Blackwell, la nouvelle poule aux œufs d’or
Si la génération de puces Hopper alimente encore la majorité des expéditions, c’est bien l’architecture Blackwell, officialisée au printemps, qui nourrit l’appétit des marchés. Déployée sous forme de racks GB200 (72 GPU au prix unitaire de plusieurs millions de dollars), la plate-forme affiche déjà des carnets de commandes remplis, si l’on en croit les analystes de KeyBanc : 30 000 racks pourraient être livrés sur l’année, soit 20% de plus que prévu initialement.
La forte demande, associée à des rendements de production qui s’améliorent chez les partenaires taïwanais, conforte le discours de Jensen Huang : « la vraie limite n’est plus la demande mais la capacité d’assemblage », martèle le dirigeant depuis plusieurs trimestres.
Le casse-tête chinois
Entre Washington et Pékin, Nvidia navigue à vue. Après avoir brièvement interdit les ventes de GPU haut de gamme au printemps, l’administration Trump a finalement levé son embargo en juillet, mais assorti les exportations d’une taxe de 15% sur les ventes vers la Chine.

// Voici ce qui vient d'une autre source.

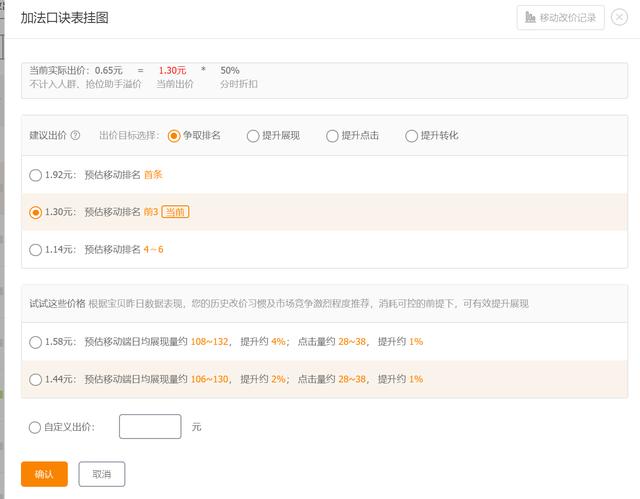This screenshot has width=640, height=499.
Task: Click the bar chart icon beside 移动改价记录
Action: 530,17
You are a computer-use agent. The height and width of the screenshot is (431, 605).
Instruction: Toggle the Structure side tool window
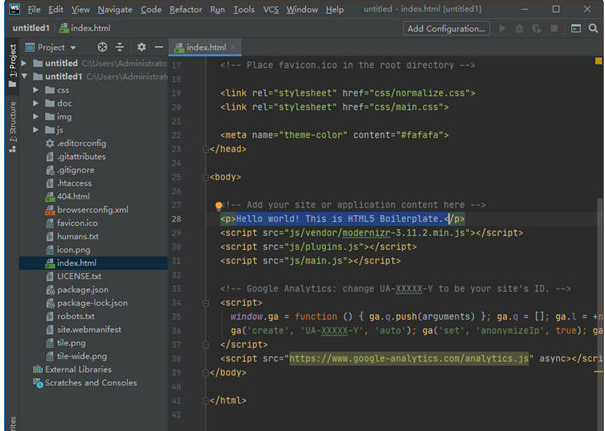[13, 127]
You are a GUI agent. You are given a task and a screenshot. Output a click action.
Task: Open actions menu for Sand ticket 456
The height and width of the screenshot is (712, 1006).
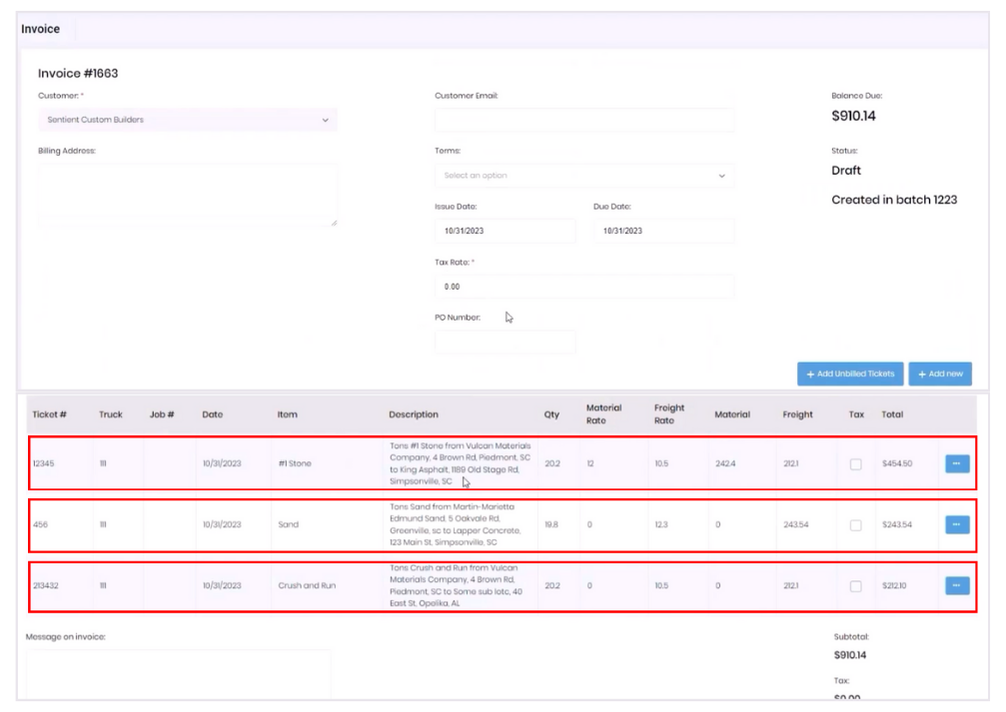(x=956, y=525)
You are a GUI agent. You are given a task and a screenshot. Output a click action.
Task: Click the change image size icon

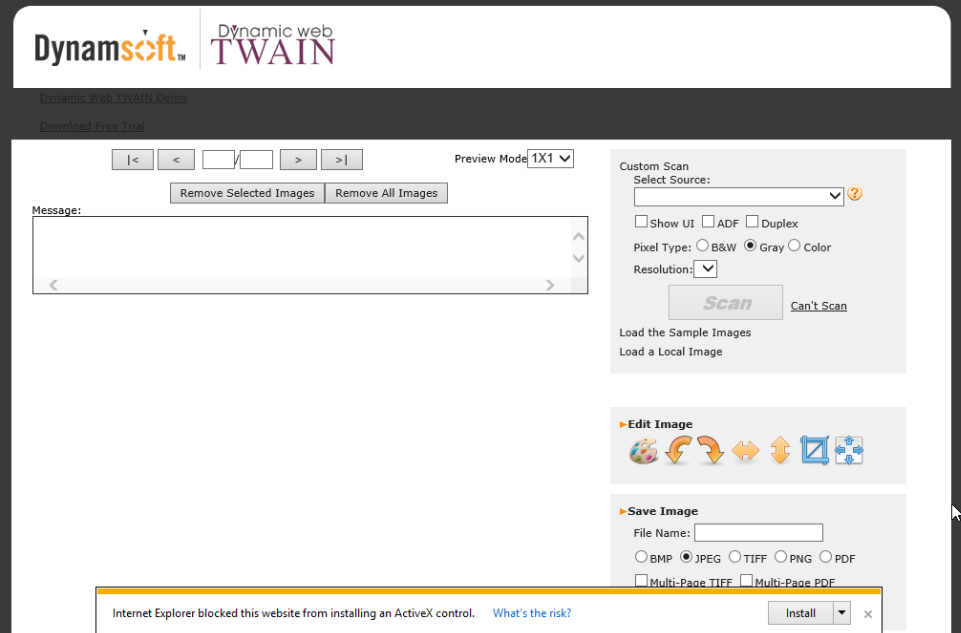pyautogui.click(x=848, y=451)
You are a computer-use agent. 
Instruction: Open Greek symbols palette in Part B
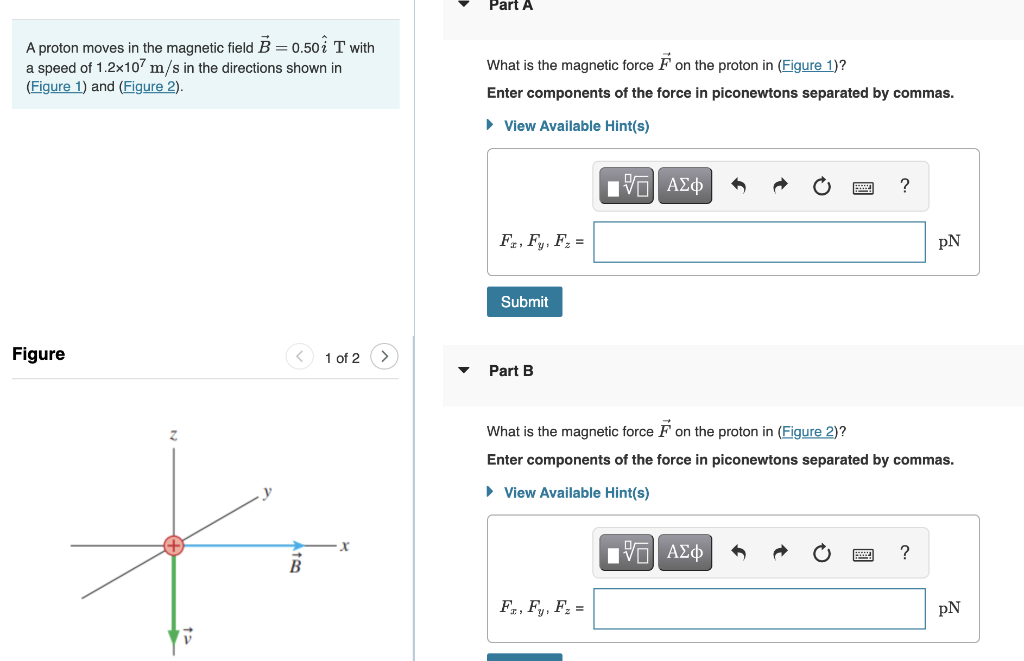click(x=684, y=553)
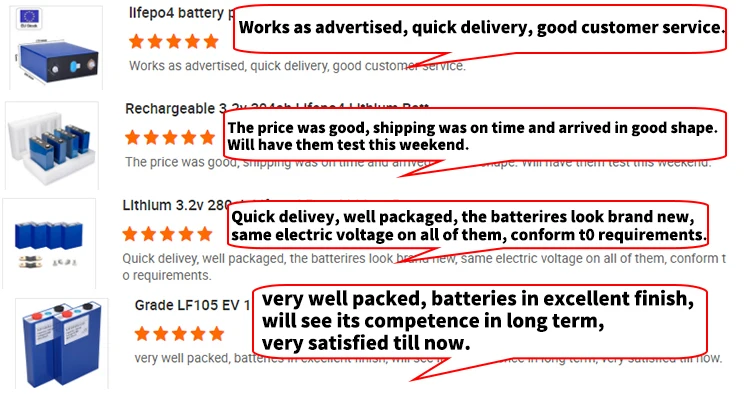
Task: Click the stars under Rechargeable 3.2v listing
Action: point(170,137)
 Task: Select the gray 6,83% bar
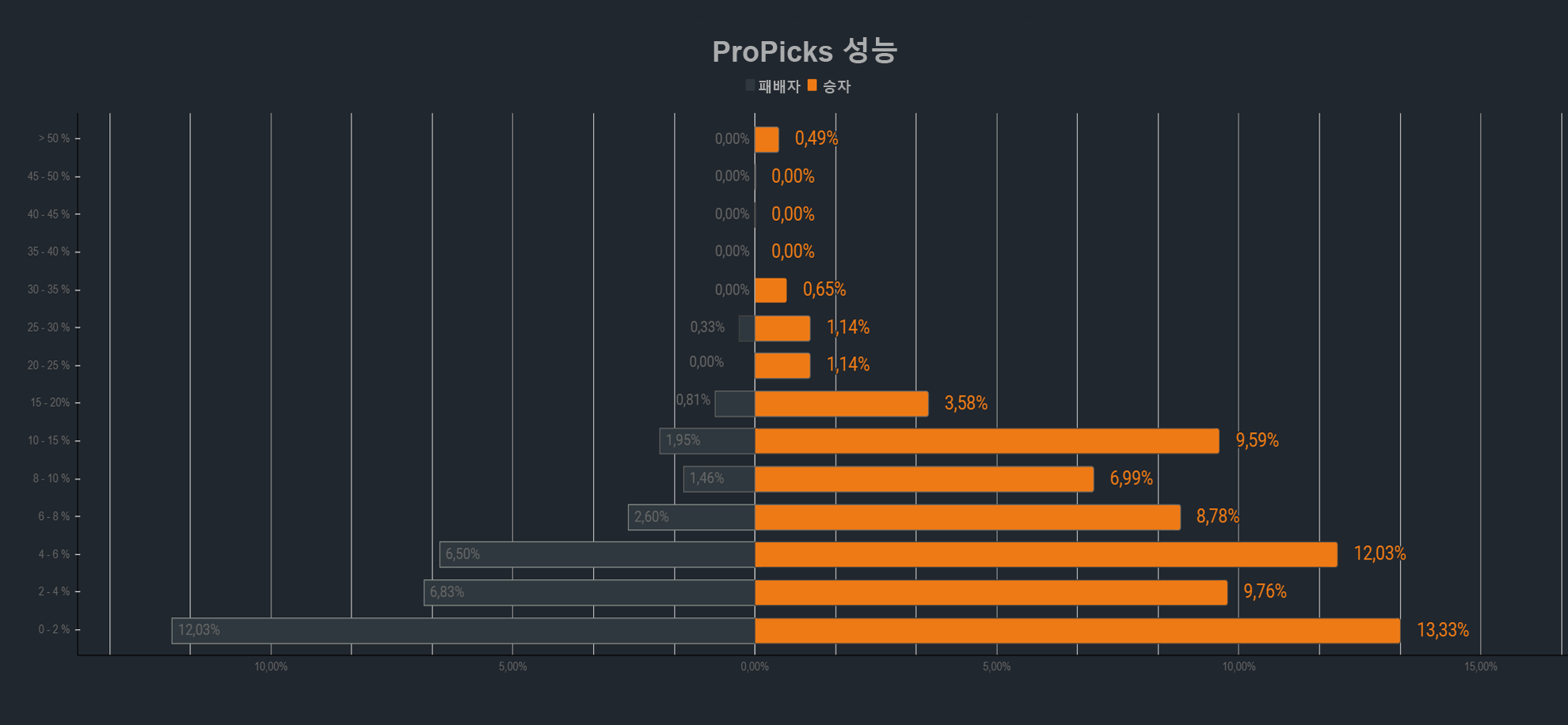tap(589, 593)
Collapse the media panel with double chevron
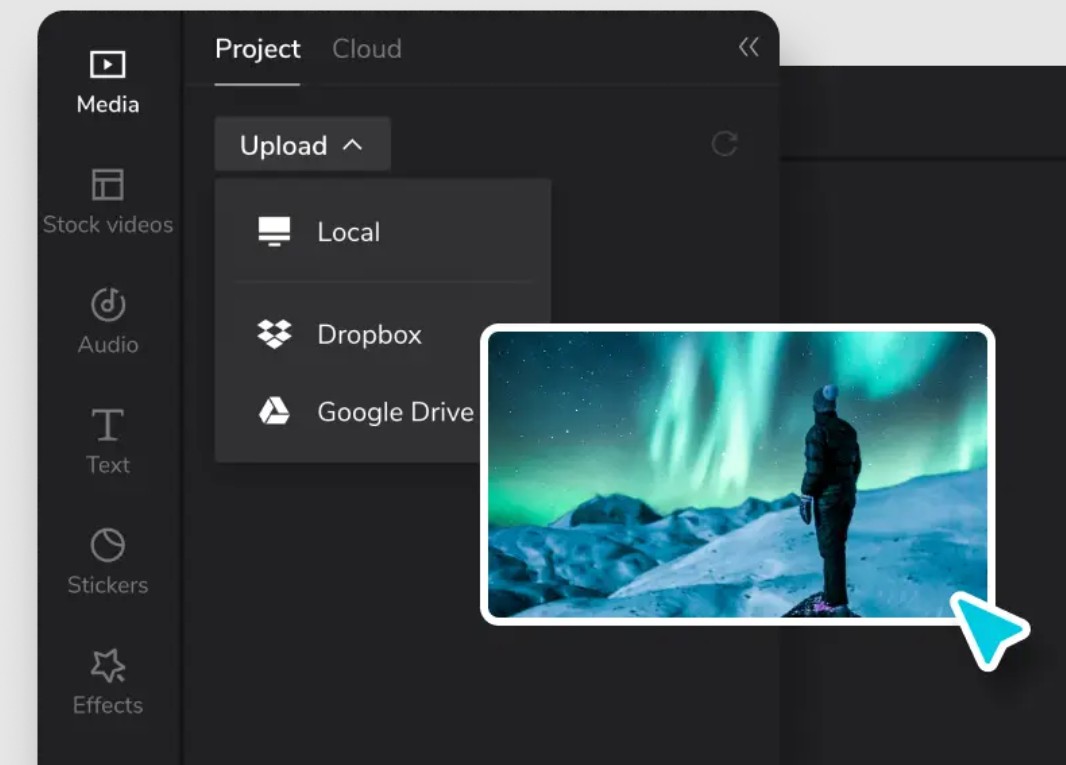 tap(748, 47)
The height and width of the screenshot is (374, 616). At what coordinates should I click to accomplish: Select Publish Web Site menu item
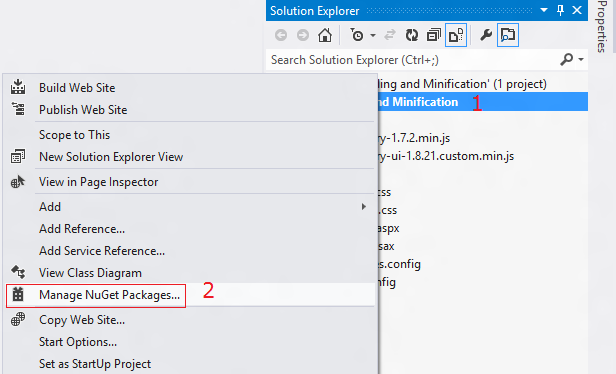point(83,110)
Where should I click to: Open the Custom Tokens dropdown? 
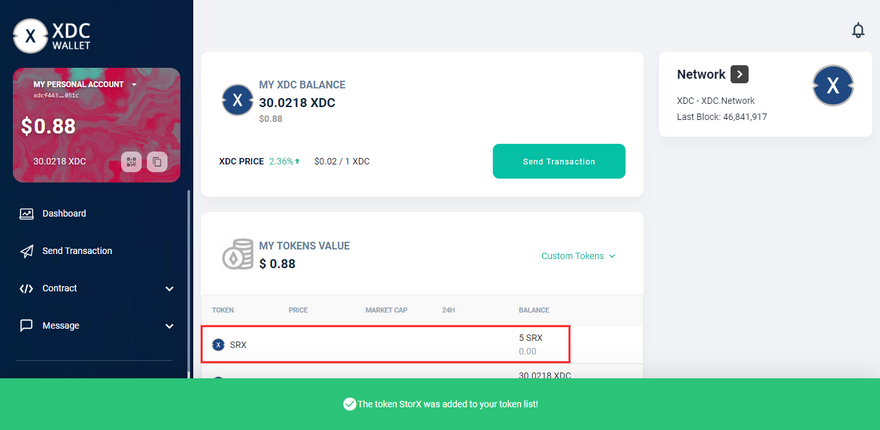[x=578, y=256]
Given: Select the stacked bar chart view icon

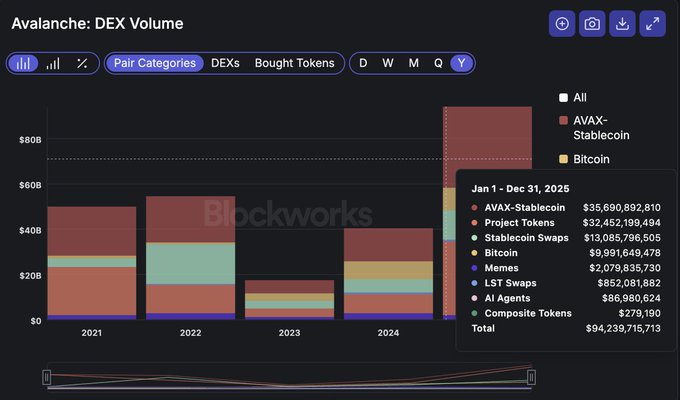Looking at the screenshot, I should pyautogui.click(x=24, y=63).
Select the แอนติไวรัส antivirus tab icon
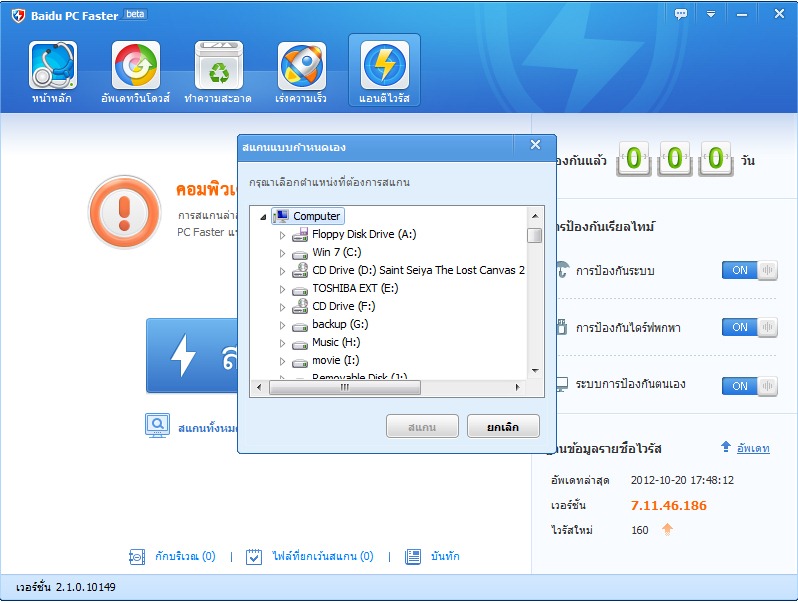Viewport: 798px width, 603px height. click(384, 66)
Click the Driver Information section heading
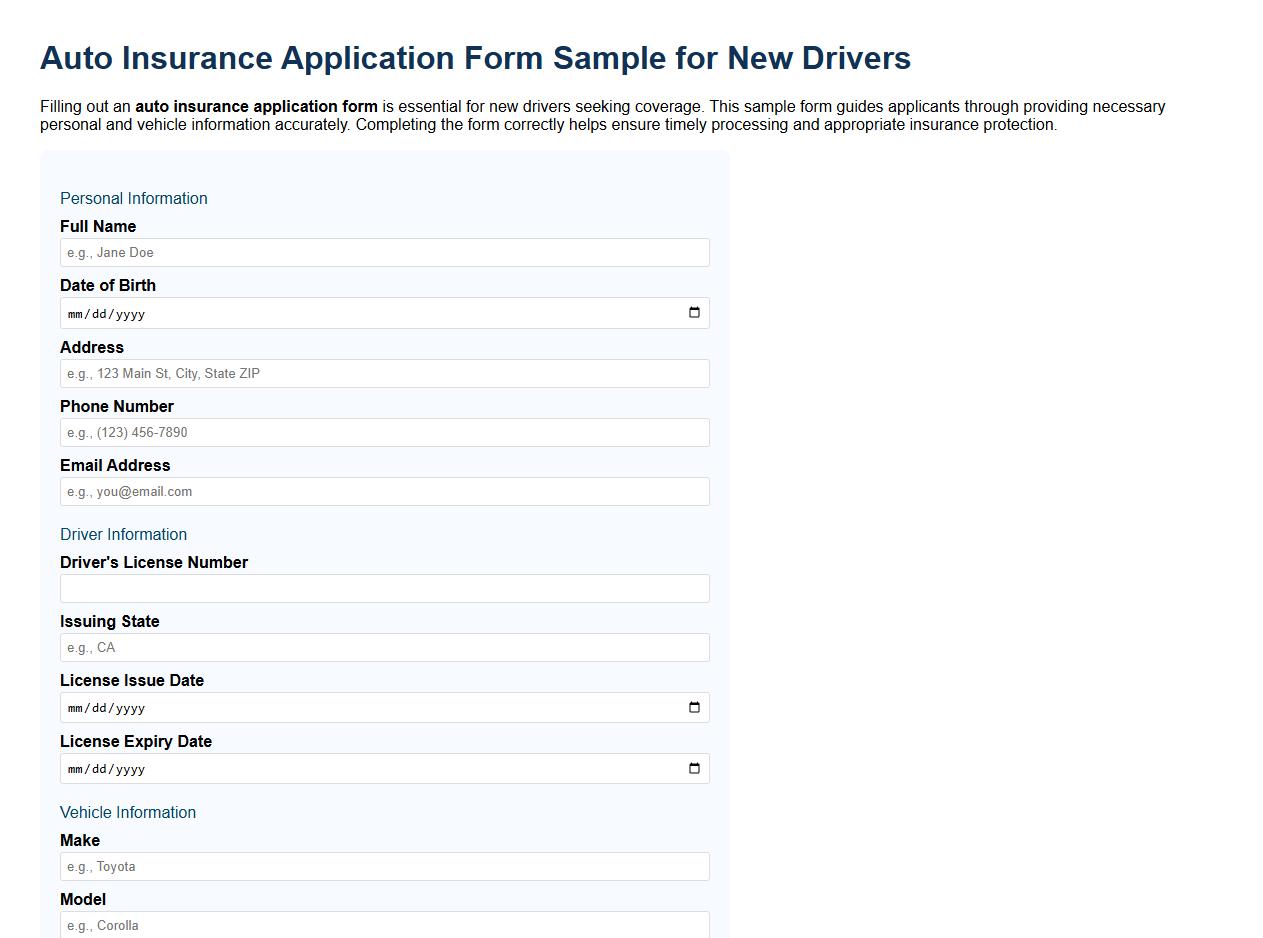The image size is (1263, 938). point(123,534)
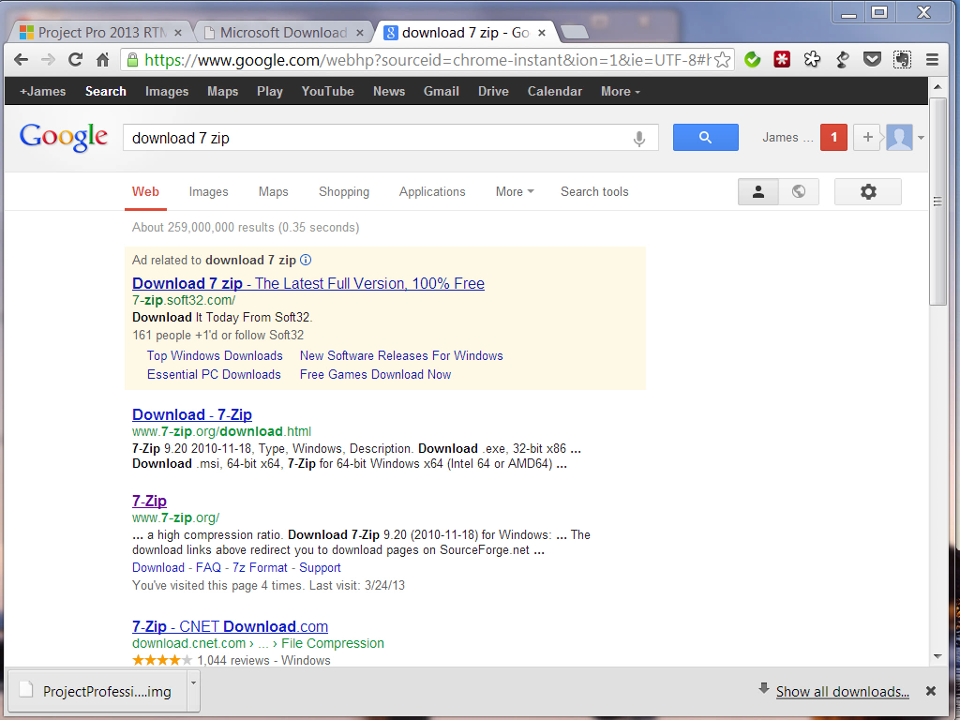Click Show all downloads link
Viewport: 960px width, 720px height.
tap(842, 691)
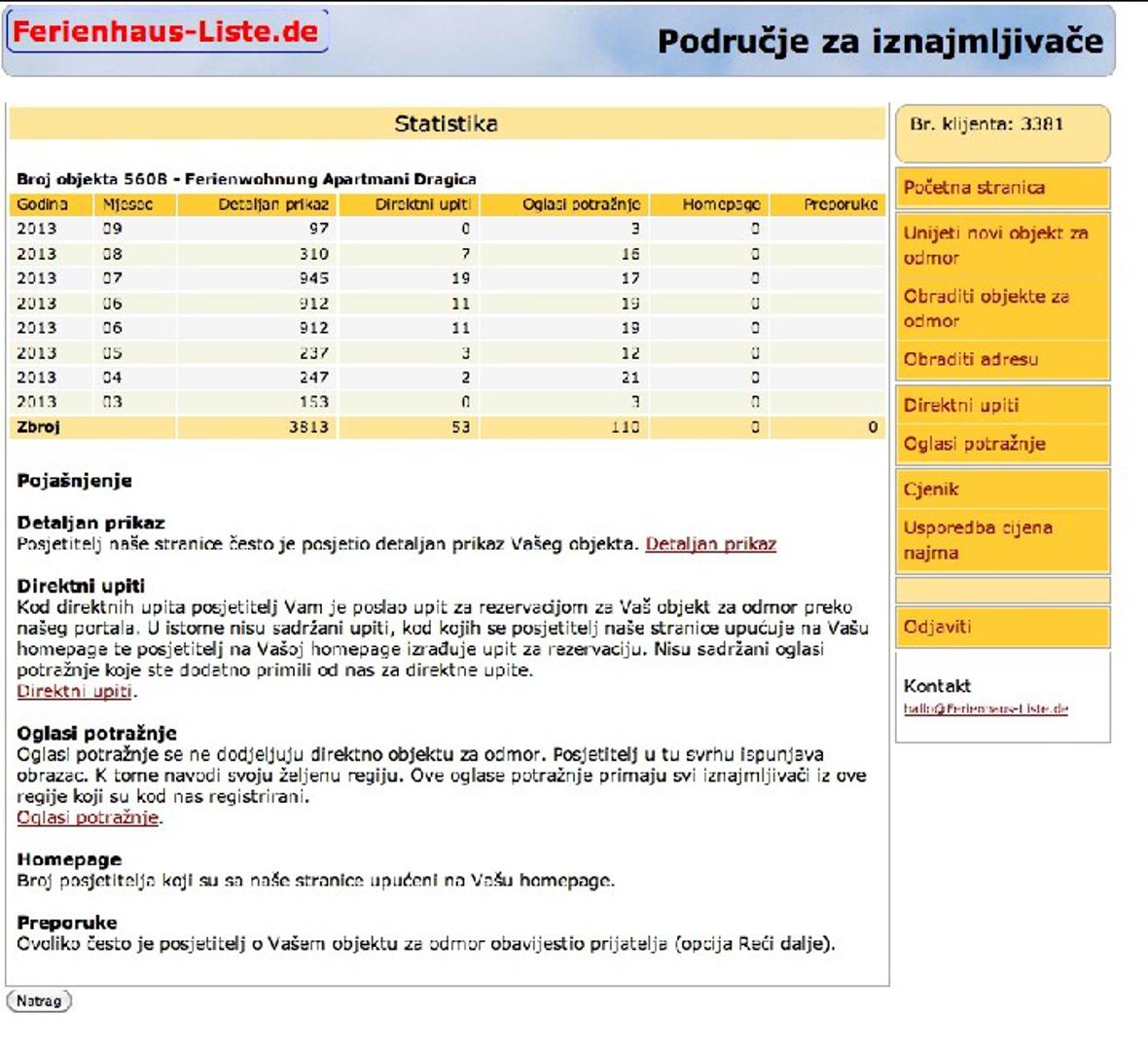The image size is (1148, 1051).
Task: Follow the red Detaljan prikaz link in explanation
Action: coord(710,544)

L’entreprise a déjà prévenu : ce tour de vis fiscal devrait lui coûter 8 milliards de dollars de revenus sur le trimestre en cours.
Pour limiter les dégâts, Nvidia planche sur un modèle « Blackwell » spécialement bridé afin de satisfaire les régulateurs américains tout en restant attractif pour les datacenters chinois. Une stratégie délicate : rogner les performances pourrait affaiblir la proposition de valeur, mais conserver des puces trop puissantes exposerait le groupe à de nouvelles sanctions.
Un géant devenu le baromètre de Wall Street
Avec une capitalisation qui a récemment franchi les 4 000 milliards de dollars, Nvidia est désormais plus qu’un simple fabricant de semi-conducteurs : c’est le thermomètre de l’économie de l’IA. Avant la publication des comptes, les options tablaient sur une variation boursière potentielle de 260 milliards de dollars en une séance, un signe de l’attention fébrile des marchés.
Rien ne semble pour l’heure freiner la trajectoire supersonique du groupe. Pourtant, l’équation se complexifie. Comment maintenir une croissance à 2 chiffres car celle-ci suppose d’élargir la palette de clients, de dompter les goulets logistiques et de composer avec des réglementations de plus en plus volatiles.
Jensen Huang semble quant à lui miser sur une « scaling law » où toujours plus de calcul produit toujours plus de valeur. À court terme, l’histoire lui donne peut-être raison. À plus long terme, il faudra prouver que la révolution de l’IA n’est pas seulement un feu de paille, mais bien la prochaine étape structurante de l’économie numérique mondiale.
* Le « consensus LSEG » désigne la moyenne des prévisions ou des estimations financières réalisées par un panel d’analystes et compilées par le London Stock Exchange Group (LSEG), un acteur majeur des données financières internationales.